Stored data:
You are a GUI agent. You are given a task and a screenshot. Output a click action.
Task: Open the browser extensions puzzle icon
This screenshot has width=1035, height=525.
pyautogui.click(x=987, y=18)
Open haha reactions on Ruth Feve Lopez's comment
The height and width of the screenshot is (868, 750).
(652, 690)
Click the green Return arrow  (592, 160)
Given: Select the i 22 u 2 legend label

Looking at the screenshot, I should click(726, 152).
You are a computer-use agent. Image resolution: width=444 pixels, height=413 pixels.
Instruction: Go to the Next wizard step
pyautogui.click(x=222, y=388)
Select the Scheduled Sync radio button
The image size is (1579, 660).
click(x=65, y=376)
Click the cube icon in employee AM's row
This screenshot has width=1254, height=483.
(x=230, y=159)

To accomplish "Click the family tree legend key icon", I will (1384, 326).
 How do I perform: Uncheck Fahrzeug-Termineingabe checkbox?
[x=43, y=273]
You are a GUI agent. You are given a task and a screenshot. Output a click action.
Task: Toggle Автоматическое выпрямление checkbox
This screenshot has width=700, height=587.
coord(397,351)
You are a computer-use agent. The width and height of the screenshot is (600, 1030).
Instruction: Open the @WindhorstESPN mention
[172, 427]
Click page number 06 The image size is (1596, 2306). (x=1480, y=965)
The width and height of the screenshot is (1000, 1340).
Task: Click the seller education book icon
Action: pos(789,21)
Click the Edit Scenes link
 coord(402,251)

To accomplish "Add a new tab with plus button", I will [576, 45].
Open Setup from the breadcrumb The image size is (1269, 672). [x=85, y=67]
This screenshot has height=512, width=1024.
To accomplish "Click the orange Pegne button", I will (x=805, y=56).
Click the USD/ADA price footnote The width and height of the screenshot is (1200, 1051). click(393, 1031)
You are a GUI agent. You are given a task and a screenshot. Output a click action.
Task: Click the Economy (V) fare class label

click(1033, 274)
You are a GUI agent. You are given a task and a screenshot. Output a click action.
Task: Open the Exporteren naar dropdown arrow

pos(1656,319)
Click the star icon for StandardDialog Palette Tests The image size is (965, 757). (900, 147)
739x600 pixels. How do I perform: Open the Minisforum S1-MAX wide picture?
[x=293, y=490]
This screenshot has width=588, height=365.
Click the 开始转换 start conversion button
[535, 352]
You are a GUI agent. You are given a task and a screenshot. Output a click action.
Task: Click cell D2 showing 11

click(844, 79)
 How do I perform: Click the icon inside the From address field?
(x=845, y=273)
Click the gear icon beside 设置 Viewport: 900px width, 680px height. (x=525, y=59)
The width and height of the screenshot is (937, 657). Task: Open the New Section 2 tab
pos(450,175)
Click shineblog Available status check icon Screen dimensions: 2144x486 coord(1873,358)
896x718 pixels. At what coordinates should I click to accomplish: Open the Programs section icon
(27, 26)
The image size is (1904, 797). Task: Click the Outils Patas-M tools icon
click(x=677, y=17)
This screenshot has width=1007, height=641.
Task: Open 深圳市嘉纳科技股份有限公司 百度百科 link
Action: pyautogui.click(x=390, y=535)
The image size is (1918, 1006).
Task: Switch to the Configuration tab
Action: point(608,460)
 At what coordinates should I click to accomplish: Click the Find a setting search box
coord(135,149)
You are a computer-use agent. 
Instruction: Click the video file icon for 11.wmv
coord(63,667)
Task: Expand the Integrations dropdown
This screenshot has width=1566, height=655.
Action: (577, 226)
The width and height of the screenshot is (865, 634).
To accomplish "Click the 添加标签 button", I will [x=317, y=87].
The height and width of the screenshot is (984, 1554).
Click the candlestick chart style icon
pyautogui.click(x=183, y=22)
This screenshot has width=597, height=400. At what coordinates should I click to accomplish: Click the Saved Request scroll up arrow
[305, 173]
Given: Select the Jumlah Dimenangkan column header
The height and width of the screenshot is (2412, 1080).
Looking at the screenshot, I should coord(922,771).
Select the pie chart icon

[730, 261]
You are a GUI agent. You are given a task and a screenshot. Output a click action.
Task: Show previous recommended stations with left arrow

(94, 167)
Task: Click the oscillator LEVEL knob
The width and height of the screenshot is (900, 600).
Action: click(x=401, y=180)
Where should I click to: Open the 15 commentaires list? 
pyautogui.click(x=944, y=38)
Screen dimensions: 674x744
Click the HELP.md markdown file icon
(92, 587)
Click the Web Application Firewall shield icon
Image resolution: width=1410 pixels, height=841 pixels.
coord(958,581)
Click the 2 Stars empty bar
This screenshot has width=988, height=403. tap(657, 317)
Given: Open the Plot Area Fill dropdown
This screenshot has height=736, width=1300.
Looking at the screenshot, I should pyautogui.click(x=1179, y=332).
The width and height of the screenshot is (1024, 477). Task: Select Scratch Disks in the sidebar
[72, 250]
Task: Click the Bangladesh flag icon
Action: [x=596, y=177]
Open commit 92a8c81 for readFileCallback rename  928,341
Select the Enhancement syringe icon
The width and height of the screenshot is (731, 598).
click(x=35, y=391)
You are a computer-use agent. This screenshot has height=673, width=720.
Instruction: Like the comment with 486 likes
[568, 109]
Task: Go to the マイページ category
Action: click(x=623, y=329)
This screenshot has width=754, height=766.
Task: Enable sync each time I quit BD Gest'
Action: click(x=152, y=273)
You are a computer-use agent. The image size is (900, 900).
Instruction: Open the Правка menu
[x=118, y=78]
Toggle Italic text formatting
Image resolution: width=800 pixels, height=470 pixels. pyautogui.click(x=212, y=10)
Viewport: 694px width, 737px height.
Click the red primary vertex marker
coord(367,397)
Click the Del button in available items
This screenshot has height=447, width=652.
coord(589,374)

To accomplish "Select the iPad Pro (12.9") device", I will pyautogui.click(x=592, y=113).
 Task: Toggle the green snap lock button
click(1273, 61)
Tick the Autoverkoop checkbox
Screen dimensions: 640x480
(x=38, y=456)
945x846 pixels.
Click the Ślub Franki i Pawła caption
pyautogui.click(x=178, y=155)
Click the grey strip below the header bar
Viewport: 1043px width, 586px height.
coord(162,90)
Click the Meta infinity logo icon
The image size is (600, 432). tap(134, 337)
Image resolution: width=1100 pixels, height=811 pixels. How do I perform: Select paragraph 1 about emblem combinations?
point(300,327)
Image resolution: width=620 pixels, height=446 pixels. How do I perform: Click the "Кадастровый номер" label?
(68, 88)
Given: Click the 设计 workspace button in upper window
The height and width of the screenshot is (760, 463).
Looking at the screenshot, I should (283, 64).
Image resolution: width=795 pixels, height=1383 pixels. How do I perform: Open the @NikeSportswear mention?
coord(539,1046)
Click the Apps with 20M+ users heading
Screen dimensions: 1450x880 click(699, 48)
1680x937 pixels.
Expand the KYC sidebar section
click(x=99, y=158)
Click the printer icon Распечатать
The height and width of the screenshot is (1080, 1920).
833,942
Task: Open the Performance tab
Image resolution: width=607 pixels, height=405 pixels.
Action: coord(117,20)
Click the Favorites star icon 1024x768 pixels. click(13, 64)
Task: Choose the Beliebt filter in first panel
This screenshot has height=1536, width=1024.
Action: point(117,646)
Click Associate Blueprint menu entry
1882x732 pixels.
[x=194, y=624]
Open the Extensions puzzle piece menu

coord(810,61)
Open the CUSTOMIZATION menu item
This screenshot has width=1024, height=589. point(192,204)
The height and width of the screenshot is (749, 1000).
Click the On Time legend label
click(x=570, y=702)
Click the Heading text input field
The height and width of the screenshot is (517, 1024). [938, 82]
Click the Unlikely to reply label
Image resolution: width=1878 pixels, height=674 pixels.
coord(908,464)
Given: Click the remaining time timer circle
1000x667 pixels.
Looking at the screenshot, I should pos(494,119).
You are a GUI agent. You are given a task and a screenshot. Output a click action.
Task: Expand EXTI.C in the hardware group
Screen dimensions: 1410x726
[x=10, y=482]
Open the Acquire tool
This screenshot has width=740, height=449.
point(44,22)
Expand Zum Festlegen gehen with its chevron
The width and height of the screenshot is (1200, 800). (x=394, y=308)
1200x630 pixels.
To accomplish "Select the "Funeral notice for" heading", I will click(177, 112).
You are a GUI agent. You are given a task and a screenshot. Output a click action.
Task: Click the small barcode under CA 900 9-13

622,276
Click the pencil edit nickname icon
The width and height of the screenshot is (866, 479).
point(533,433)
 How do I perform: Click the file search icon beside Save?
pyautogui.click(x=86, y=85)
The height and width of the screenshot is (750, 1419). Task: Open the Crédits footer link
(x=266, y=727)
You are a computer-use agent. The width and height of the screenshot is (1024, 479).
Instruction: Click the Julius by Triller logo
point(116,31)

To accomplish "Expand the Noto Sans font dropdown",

### The problem
Go through the entries above and copy every line containing "will".

### Output below
To accomplish "Click the family tree legend key icon", I will (1384, 326).
To accomplish "Add a new tab with plus button", I will [576, 45].
To accomplish "Click the orange Pegne button", I will (x=805, y=56).
To accomplish "Click the 添加标签 button", I will [x=317, y=87].
To accomplish "Select the iPad Pro (12.9") device", I will pyautogui.click(x=592, y=113).
To accomplish "Select the "Funeral notice for" heading", I will click(177, 112).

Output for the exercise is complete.